En aquellos tiempos de hambre, robarle la bicicleta a un hombre era peor que robarle el alma. Recuerdo los sollozos, juramentos y desgarrados gritos de los dueños al verme huir sobre su máquina. Pedaleaba hasta perder el sentido y no conseguía alejarlos. Sus lloros me perseguían mientras la desmontaba y cuando miraba al cuartucho, repleto de los esqueletos metálicos, oía los distintos lamentos que parecían salir de la tierra y envolver los engranajes que se esparcían por el suelo. La grasa que impregnaba mis manos se convertía en sangre caliente de un asesinado imaginario que me obligaba a lavarme cuidadosamente en una laguna insalubre que se llenaba con las lluvias y no acababa nunca de secarse.

En una ciudad destruida, con las camisas negras tiradas al fondo del Tíber, los pañuelos rojos de la turba desafiante y los curas de mirada atemorizada, nada podía hundir más a un espíritu que perder el instrumento de locomoción básico para ganarse el pan. Recuerdo a un hombre que dejó su bicicleta en un árbol encalado hasta la mitad del tronco, inocente como un cordero recién parido. Ni siquiera se percató de que me alejé silbando Bella Ciao empujando el velocípedo con una sola mano. El infeliz se pasó todo el día buscándome y casi logró que la policía me capturase, de lo que solo me pude librar por la ayuda de unos compinches y un policía fácil de sobornar.

La venta de recambios apenas daba para comer, mi intención más profunda era construir la bicicleta perfecta. Separaba los trozos aprovechables de los viejos cacharros que conseguía robar, los lustraba y los apartaba del negocio a la espera de tener la colección completa, como si estuviera creando un Frankenstein herrumbroso. No era una tarea fácil, la mayoría de las bicicletas que conseguía eran carracas oxidadas y vejestorios dignos de museo. El trabajo de selección, desmontaje y limpieza era propio de un cirujano.

La conseguí acabar tras varios años de modificaciones, sustituciones de piezas que ya había dado por buenas, ensamblaje del biciclo desde el principio al no estar satisfecho con el resultado -esto ocurrió al menos seis veces-, lijados, repinturas y engrasamientos, en los que gastaba la mayor parte del día. Cuando llegó el momento en el que decidí que estaba finalizada, al conseguir el guardabarros con la figura del águila de una Bianchi accidentada, no sabía si en realidad había terminado mi obra o las circunstancias que me rodearon aceleraron la decisión y que en verdad había fabricado una chapuza y no tenía más remedio que engañarme a mí mismo. El caso es que llegó a los ambientes en los que me movía la noticia de mi afiliación fascista anterior a la guerra y pensé que mi vida corría peligro, recordé a Mussolini colgado cabeza abajo y me sentí abrumado.

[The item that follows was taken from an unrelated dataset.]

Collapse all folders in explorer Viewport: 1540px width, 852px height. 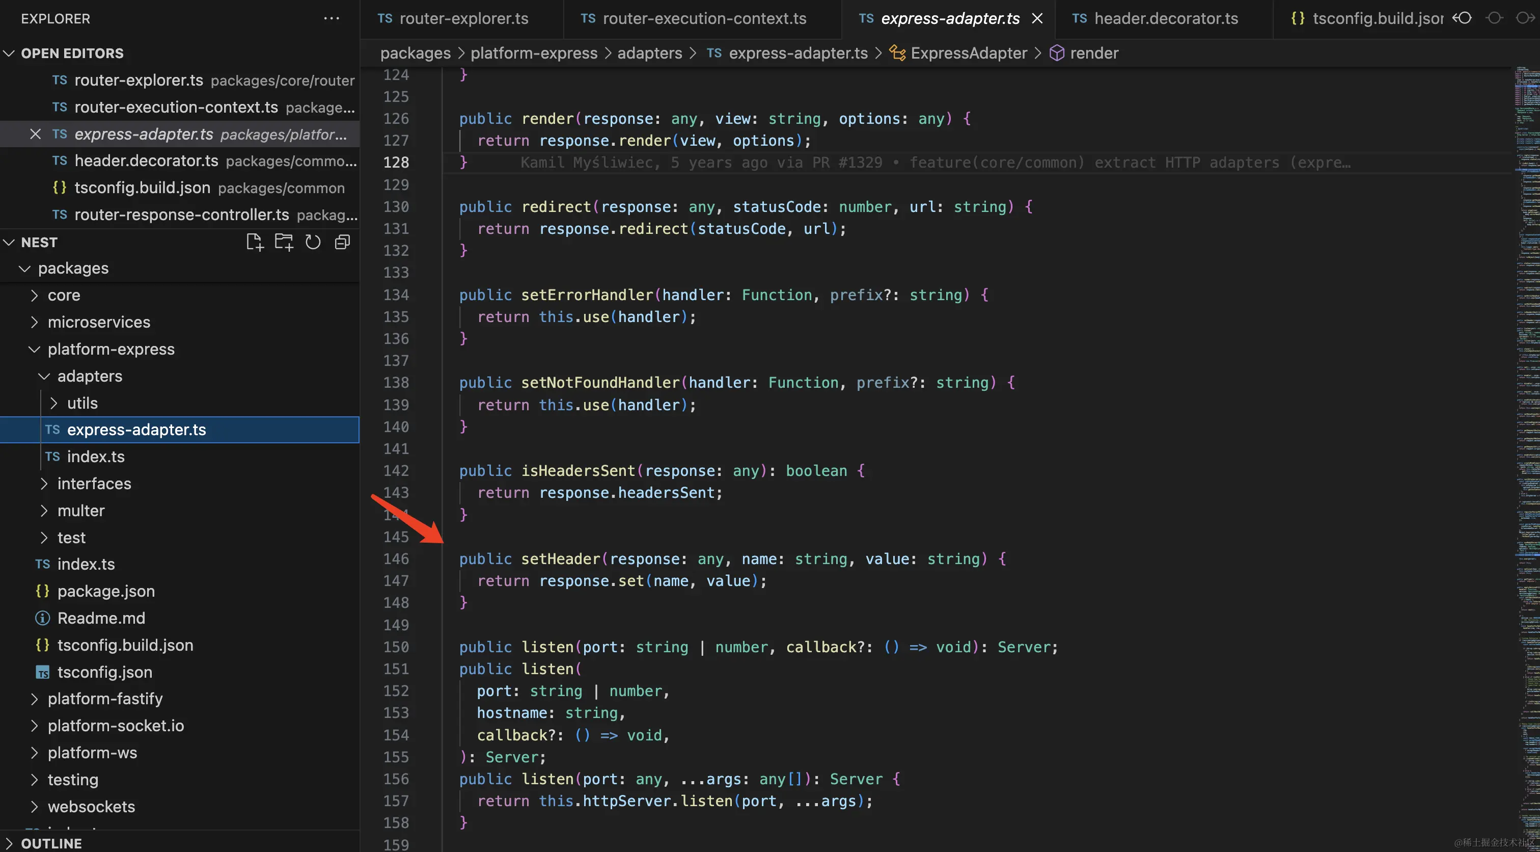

Me subí en la bicicleta una mañana antes de amanecer y pedaleé hacia el norte, al anochecer había llegado hasta Livorno, al atardecer siguiente a la frontera francesa, dos días después había cruzado los pirineos por caminos boscosos para evitar a la guardia, y ya en Barcelona tras un fuerte soplo del viento tramontano la bicicleta se cayó a pedazos.

Lo tomé como una señal y allí me establecí, dedicándome a robar carteras en los tranvías. Un día sustraje una a un joven con aspecto de campesino que vestía traje de los domingos y calzaba alpargatas. Leí su documentación para combatir el aburrimiento que me producía robar a los que no llevaban ni una peseta encima. Cristino Sánchez había nacido en la Puebla de don Fadrique, entonces recordé la historia de mi abuelo, el odio que mi padre le profesó y, desalentado, pensé que, seguramente arrepentido, había pedido un perdón sincero.

No volví al negocio de las bicicletas, pero el águila del guardabarros culmina mi bastón de ébano, dándome la apariencia de dignidad en la pobreza, que es un disfraz útil para desvalijar a incautos.